UNITED STATES
SECURITIES AND EXCHANGE COMMISSION

WASHINGTON, D.C.  20549

 

FORM 8-K

 

CURRENT REPORT
PURSUANT TO SECTION 13 OR 15(d) OF THE
SECURITIES EXCHANGE ACT OF 1934

 

December 6, 2004

Date of report (Date of earliest event reported)

 

K-tel International, Inc.

(Exact name of registrant as specified in its charter)

 

Minnesota

 

1-07115

 

41-0946588

(State or other jurisdiction
of incorporation)

 

(Commission 
File Number)

 

(IRS Employer 
Identification No.)

 

2655 Cheshire Lane North, Suite 100
Plymouth, Minnesota 55447

(Address of principal executive offices, including zip code)

 

(763) 559-5566

(Registrant’s telephone number, including area code)

 

Check the appropriate box below if the Form 8-K filing is intended to simultaneously satisfy the filing obligation of the registrant under any of the following provisions (see General Instruction A.2):

 

o Written communications pursuant to Rule 425 under the Securities Act (17 CFR 230.425)

o Soliciting material pursuant to Rule 14a-12 under the Exchange Act (17 CFR 240.14a-12)

o Pre-commencement communications pursuant to Rule 14d-2(b) under the Exchange Act (17 CFR 240.14d-2(b))

o Pre-commencement communications pursuant to Rule 13e-4(c) under the Exchange Act (17 CFR 240.13e-4(c))

Location data for words and elements
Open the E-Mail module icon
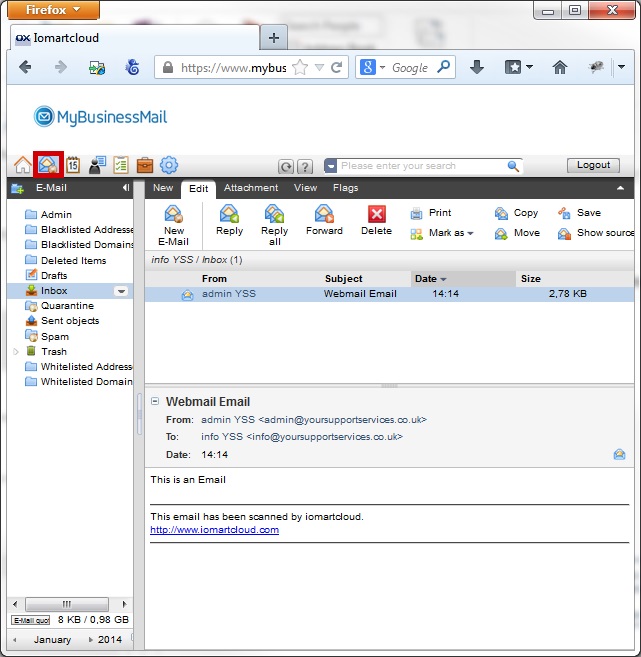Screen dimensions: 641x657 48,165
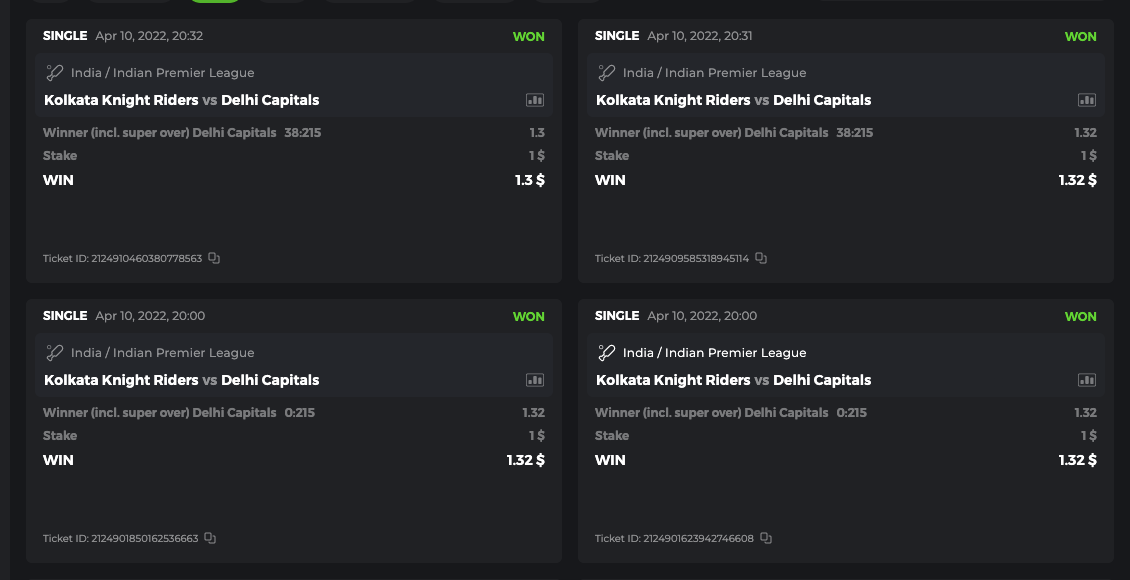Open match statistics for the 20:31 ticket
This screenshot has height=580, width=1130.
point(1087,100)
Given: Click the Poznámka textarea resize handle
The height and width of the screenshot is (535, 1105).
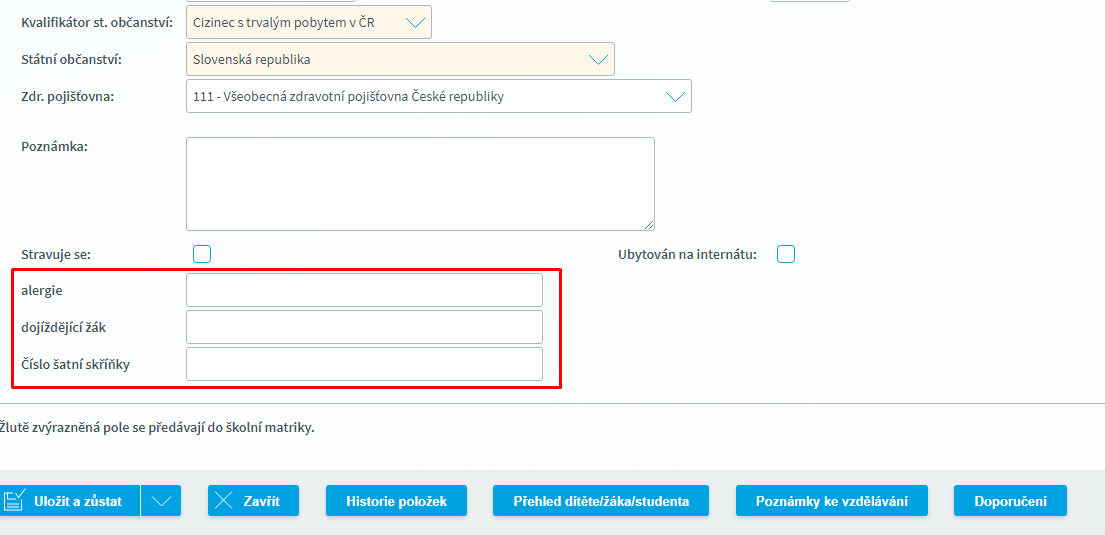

YOUR INSTRUCTIONS: According to the Form 8-K cover page, under what condition should one of the four boxes be checked?

SOLUTION TO THIS PROBLEM: A box should be checked if the Form 8-K filing is meant to satisfy, at the same time, the registrant's filing obligation under one of the listed provisions. These are Rule 425 under the Securities Act, Rule 14a-12 under the Exchange Act, Rule 14d-2(b) under the Exchange Act, and Rule 13e-4(c) under the Exchange Act.